Saint Henri

Saint Henri, église Sint Pieters à Ypres (Belgique)

Roi et Empereur (973‑1024)

Fête le 15 juillet.

Du point de vue chro­no­lo­gique, saint Henri est le trei­zième des vingt rois ins­crits par l’Eglise au Martyrologe Romain. Mais, comme l’observe fine­ment un de ses bio­graphes, l’abbé Lesêtre, telles ont été pour ces hommes les dif­fi­cul­tés à sur­mon­ter afin de deve­nir des saints dans la place qu’ils occu­paient, que leur nombre, si faible qu’il paraisse, est encore un titre de gloire pour l’humanité.

A l’ombre du cloître.

Henri vit le jour le 6 mai 973, pro­ba­ble­ment à Ratisbonne. Il était le premier-​né d’Henri II le Querelleur, duc de Bavière et cou­sin de l’empereur Othon II. Sa mère, Gisèle, fille d’un roi de Bour­gogne, eut à se pré­oc­cu­per de bonne heure de l’éducation de son fils, car celui-​ci attei­gnait à peine sa deuxième année quand son père fut jeté en pri­son par ordre de son puis­sant cou­sin. Pour désar­mer le cour­roux du monarque, elle mena l’enfant au monas­tère d’Hil­desheim, en Saxe, et pro­mit de le vouer à la vie des Chanoines régu­liers. Ainsi diri­gé offi­ciel­le­ment vers la car­rière reli­gieuse, le jeune Henri ne ris­que­rait pas, pensait-​elle, de por­ter ombrage à Othon II.

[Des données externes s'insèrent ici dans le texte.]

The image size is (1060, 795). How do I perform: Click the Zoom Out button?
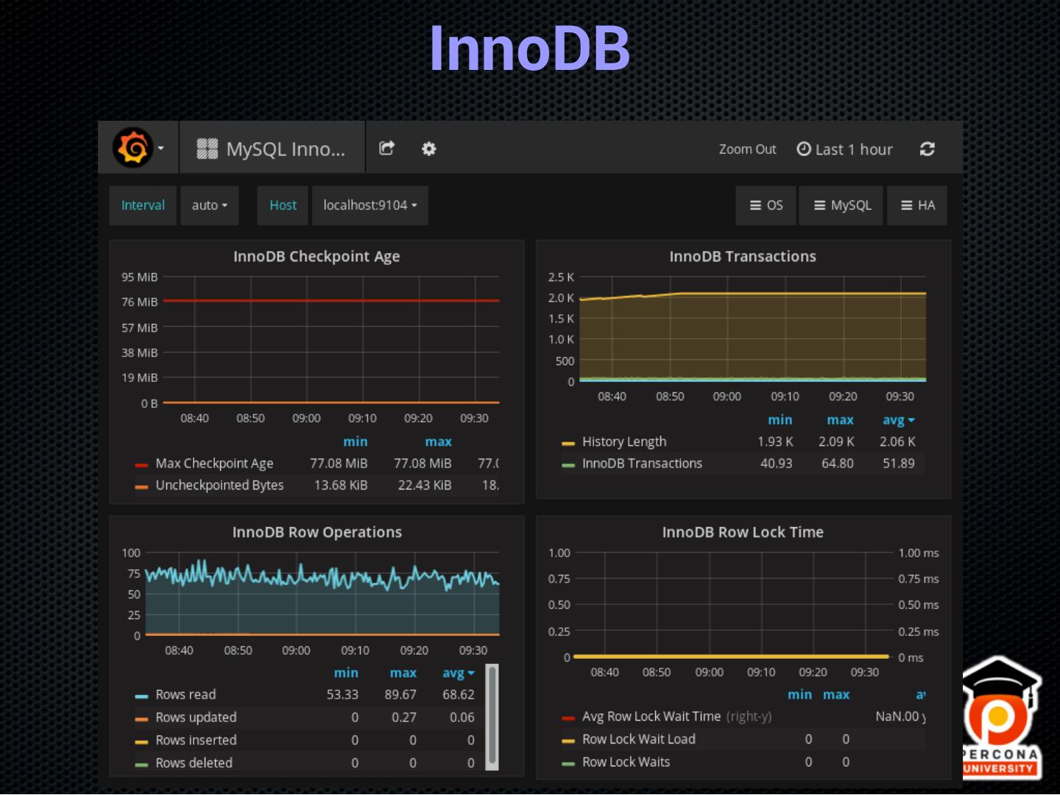click(x=747, y=149)
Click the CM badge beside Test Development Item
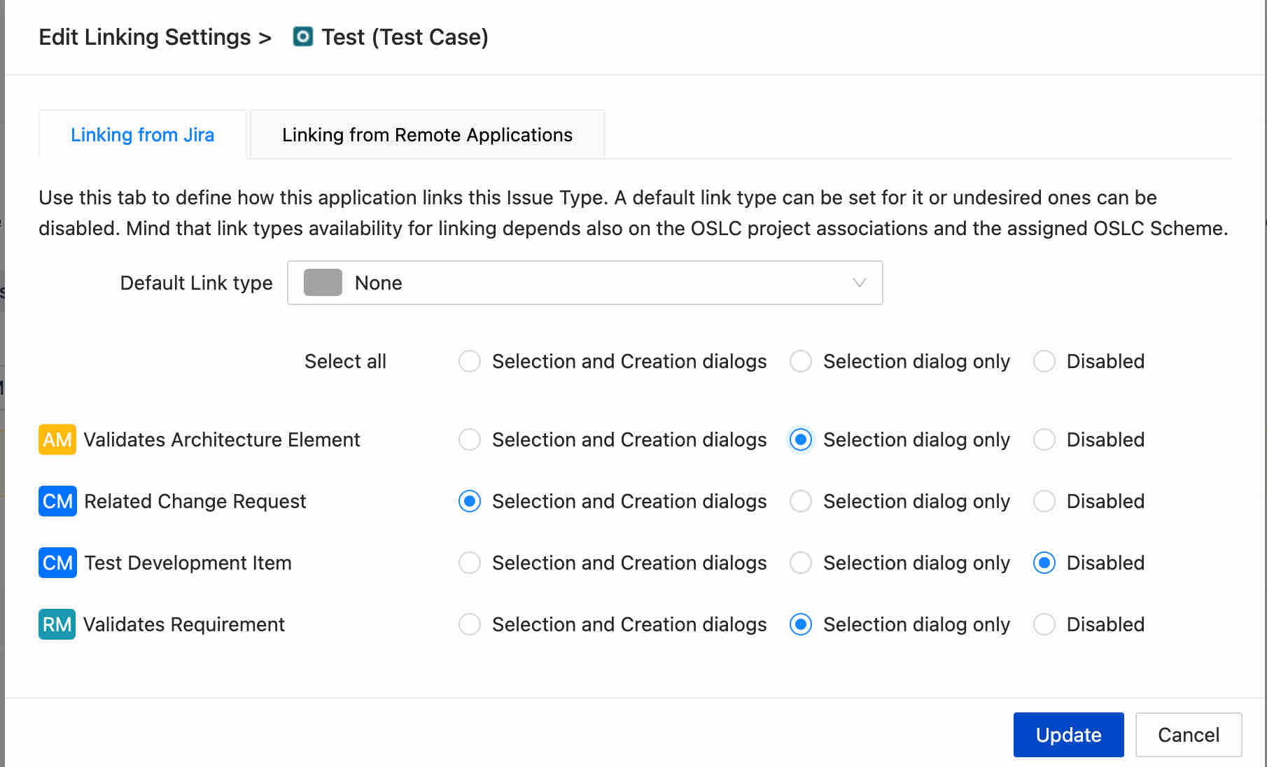 57,563
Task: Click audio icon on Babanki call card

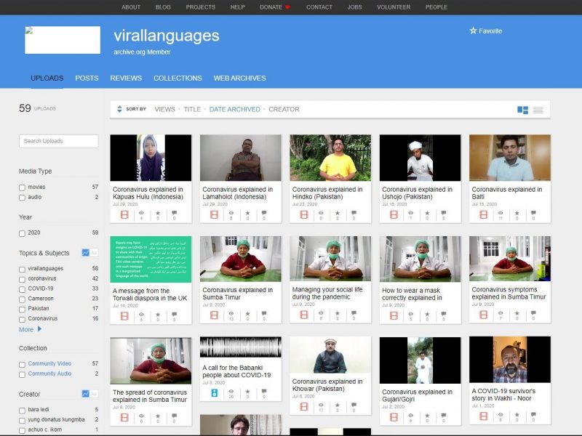Action: click(x=214, y=393)
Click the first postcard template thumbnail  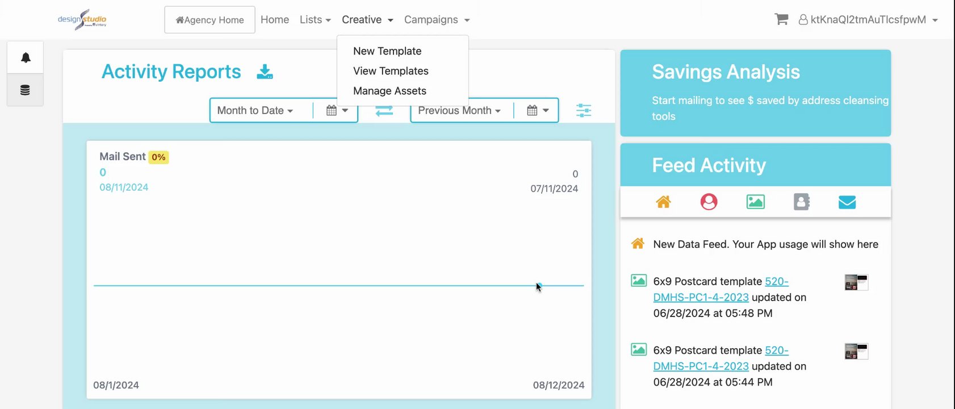[x=856, y=282]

Au contact quo­ti­dien avec les auteurs sacrés, les bio­graphes des Saints, les lit­té­ra­teurs et les phi­lo­sophes de marque, le futur empe­reur com­men­ça d’acquérir ce tour d’esprit, ce sens des choses de l’Eglise, cette lar­geur et cette modé­ra­tion d’idées qui lui seront plus tard d’un si grand secours dans le gou­ver­ne­ment des hommes.

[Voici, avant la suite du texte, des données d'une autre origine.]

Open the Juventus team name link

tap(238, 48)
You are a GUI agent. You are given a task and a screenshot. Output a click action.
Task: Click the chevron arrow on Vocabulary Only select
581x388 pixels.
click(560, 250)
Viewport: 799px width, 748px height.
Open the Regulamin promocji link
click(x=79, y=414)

Il impor­tait tou­te­fois à la popu­la­ri­té du jeune prince que son édu­ca­tion s’achevât en Bavière, dans le duché que son père avait gou­ver­né et à la tête duquel on espé­rait bien mal­gré tout le voir lui- même un jour. C’est pour­quoi ses parents le confièrent à saint Wolf­gang, reli­gieux Bénédictin deve­nu évêque de Ratisbonne.

Le duc de Bavière.

Henri avait vingt-​deux ans quand les sei­gneurs de Bavière le dési­gnèrent pour suc­cé­der, comme duc de Bavière, à son père, Henri II, mort le 28 août 995. Le défunt avait tout fait pour pré­pa­rer cette élec­tion ; elle s’accomplit avec d’autant moins de dif­fi­cul­té que la ten­dance à recon­naître les droits héré­di­taires s’accusait de plus en plus dans un pays où jusqu’alors toutes les digni­tés, au moins en droit, étaient élec­tives. L’empereur Othon III, qui venait de suc­cé­der à Othon II, rati­fia sans peine le choix de la noblesse bavaroise.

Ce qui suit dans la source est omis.